» Work to do
(A) In the forum discussion about Archonus and the Circle, who does Xath say was going to tell Jaine?
(B) Resume the forum discussion about Archonus and the Circle from where it stops.

» Extracted text
_____
The Circle comes first and the circle operates democratically-- Archonus knows that and, being a man of honor, needs to come out and admit that he is in the minority... so, he needs to go along with the wishes of the group.

I realize that he and Xath have a bond different than the Oath.  But, if he comes out and says something like this with Justice around-- she will blow up because it implies that you do not trust the group-- and, you have sworn your life ETERNALLY to the group and, as such, if you don't trust it, I would say that you have broken that Oath.


----------



## Queen_Dopplepopolis (Sep 22, 2004)

No one answered my question about who is telling Jaine from several days ago?

Do I just assume that means it's Justice since she volunteered?


----------



## Xath (Sep 22, 2004)

Archonus Bluestar said he was going to tell her.


----------



## The_Universe (Sep 22, 2004)

Queen_Dopplepopolis said:
			
		

> If anything causes a problem (with Justice, at least) I think it is this reasoning from Archonus.
> 
> The Circle comes first and the circle operates democratically-- Archonus knows that and, being a man of honor, needs to come out and admit that he is in the minority... so, he needs to go along with the wishes of the group.
_____
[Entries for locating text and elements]
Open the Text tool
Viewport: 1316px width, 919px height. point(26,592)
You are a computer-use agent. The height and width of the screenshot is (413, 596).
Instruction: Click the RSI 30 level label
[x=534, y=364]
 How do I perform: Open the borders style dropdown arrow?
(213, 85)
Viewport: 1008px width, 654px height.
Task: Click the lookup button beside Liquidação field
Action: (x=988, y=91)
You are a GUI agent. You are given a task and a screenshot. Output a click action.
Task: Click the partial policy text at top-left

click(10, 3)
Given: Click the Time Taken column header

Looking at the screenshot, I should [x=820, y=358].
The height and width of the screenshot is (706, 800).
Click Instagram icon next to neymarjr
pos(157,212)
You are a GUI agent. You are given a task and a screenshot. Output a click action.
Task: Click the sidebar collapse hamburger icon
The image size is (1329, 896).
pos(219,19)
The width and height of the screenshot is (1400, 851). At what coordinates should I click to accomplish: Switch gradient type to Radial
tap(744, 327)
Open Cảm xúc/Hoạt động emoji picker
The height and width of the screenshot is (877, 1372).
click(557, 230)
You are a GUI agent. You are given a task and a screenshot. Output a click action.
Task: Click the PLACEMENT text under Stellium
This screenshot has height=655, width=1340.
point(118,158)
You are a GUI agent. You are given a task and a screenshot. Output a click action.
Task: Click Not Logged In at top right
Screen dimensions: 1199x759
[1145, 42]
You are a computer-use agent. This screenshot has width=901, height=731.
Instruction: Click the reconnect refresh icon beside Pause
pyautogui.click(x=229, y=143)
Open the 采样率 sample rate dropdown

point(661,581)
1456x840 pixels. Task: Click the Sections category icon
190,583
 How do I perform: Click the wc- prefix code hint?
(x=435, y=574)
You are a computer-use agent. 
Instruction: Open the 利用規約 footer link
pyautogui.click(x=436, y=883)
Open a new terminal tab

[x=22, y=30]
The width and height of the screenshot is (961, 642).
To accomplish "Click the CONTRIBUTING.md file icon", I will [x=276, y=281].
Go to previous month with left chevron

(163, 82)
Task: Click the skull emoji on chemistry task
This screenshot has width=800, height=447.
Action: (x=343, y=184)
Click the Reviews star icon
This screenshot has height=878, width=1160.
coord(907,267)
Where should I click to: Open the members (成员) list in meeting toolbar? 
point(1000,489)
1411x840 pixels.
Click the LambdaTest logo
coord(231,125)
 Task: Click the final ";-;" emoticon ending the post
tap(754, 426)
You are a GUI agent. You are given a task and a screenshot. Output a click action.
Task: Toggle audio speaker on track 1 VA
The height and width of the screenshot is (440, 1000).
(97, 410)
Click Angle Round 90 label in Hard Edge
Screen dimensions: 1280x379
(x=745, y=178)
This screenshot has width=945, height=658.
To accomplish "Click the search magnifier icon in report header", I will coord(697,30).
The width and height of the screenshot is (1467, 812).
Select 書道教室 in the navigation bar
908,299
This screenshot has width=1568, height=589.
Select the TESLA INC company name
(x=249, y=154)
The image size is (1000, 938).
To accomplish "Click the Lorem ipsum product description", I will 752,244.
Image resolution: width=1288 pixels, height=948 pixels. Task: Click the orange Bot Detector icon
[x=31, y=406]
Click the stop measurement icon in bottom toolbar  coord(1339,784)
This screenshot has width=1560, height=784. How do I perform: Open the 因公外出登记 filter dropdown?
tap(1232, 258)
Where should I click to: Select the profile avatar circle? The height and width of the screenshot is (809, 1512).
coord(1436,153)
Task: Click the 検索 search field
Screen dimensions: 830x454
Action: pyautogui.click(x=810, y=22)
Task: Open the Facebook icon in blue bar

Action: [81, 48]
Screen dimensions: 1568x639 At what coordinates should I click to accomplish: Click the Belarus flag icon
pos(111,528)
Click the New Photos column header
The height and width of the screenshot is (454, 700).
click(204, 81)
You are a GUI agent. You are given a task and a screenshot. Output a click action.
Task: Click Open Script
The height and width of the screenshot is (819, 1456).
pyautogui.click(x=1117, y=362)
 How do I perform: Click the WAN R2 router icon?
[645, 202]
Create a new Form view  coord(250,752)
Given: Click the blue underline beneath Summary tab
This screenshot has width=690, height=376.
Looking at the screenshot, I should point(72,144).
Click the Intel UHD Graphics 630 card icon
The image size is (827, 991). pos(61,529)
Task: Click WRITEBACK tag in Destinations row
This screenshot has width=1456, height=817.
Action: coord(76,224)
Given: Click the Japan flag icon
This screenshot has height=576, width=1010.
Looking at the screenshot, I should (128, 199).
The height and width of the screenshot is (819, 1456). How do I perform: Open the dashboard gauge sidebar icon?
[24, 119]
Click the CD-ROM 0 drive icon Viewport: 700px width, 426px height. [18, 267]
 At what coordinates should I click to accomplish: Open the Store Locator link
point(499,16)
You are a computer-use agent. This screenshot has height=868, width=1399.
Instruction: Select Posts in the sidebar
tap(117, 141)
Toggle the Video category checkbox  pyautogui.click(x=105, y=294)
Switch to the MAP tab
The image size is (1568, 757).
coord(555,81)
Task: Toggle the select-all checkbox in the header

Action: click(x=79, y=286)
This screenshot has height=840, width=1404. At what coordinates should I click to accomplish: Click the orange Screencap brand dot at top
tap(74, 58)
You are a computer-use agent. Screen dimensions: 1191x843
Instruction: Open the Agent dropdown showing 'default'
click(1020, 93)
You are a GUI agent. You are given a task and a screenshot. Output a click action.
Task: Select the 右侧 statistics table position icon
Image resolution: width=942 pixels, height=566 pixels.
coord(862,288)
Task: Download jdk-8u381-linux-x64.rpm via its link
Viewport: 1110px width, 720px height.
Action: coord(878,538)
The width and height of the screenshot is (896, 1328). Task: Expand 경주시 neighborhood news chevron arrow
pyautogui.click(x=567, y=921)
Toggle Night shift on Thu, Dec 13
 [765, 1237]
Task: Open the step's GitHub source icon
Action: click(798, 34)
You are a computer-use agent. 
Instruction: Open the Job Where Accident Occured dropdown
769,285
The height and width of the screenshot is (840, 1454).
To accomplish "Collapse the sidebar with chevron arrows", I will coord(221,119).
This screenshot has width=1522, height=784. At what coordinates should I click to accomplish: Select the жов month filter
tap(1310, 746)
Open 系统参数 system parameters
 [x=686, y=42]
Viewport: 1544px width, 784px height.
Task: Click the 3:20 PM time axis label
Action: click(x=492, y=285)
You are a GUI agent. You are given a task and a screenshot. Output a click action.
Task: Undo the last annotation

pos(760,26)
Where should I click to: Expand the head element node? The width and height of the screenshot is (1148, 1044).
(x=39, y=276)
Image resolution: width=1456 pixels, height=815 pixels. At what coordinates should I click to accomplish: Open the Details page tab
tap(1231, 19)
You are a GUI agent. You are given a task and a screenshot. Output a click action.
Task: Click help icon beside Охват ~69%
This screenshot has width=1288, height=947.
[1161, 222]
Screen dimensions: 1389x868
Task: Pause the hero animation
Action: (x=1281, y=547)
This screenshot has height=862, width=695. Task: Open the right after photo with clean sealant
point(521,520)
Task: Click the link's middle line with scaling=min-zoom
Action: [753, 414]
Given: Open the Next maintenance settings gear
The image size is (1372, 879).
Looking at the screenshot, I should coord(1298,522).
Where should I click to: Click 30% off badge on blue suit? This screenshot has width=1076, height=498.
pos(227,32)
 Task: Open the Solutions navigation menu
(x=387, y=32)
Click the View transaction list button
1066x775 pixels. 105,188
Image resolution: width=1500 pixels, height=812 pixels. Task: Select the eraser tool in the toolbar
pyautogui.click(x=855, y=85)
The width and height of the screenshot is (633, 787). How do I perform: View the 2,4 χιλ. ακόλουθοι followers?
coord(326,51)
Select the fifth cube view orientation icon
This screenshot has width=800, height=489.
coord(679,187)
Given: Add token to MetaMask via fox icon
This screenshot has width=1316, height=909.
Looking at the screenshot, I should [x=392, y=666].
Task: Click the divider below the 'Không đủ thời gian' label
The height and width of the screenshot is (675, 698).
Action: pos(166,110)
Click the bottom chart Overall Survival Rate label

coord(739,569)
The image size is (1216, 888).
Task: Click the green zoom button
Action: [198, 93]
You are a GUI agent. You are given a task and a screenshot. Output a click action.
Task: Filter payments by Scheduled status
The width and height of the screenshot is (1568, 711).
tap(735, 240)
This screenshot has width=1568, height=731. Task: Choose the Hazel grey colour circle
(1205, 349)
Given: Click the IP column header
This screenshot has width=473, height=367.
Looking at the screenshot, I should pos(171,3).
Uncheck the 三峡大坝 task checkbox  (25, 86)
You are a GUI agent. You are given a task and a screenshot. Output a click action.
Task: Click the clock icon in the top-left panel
_____
» Answers in order
(A) Archonus Bluestar

(B)
> 
> I realize that he and Xath have a bond different than the Oath.  But, if he comes out and says something like this with Justice around-- she will blow up because it implies that you do not trust the group-- and, you have sworn your life ETERNALLY to the group and, as such, if you don't trust it, I would say that you have broken that Oath.



 To everyone:  

Rules wise, the long and short of it is this: there's nothing wrong, in the oath, with disagreeing with the majority.  You're opinion cannot alter the effect the oath has on you, and holding a contrary one is not enough to break the Eternal, Mortally Severe _Oath_ _of_ _Alliance_.

The only thing that _would _break the oath of alliance would be to act in a manner specifically contrary to the decision of the circle.  Such a thing could hardly be the act of an ally, and is in fact the act of a totally independent actor.  In such a case, the oath would be broken, and whomever would start suffering the penalties.  

Therefore, the way to avoid such a circumstance is to - in character - convince a majority of the members of the circle that you've made the right choice, or that your opinion is correct.  

You guys get some pretty sweet benefits for having the oath, and I don't think it's unreasonable to assume that the oath would prevent those who swore it from taking their ball and going home any time they disagree.


----------



## The_Universe (Sep 22, 2004)

Xath said:
			
		

> Archonus Bluestar said he was going to tell her.



He volunteered, but you don't have to let him be the one. If it were me, I wouldn't let talk to the queen alone, at first. He has the benefit (trust wise) of appearing to be a mostly-unmodified Archonus, but a little caution can't hurt. 

He still wants to tell her, but I assume you guys will want to be in the room?

(this should answer Liz's question, as well)


----------



## Laurel (Sep 22, 2004)

Queen_Dopplepopolis said:
			
		

> No one answered my question about who is telling Jaine from several days ago?
> 
> Do I just assume that means it's Justice since she volunteered?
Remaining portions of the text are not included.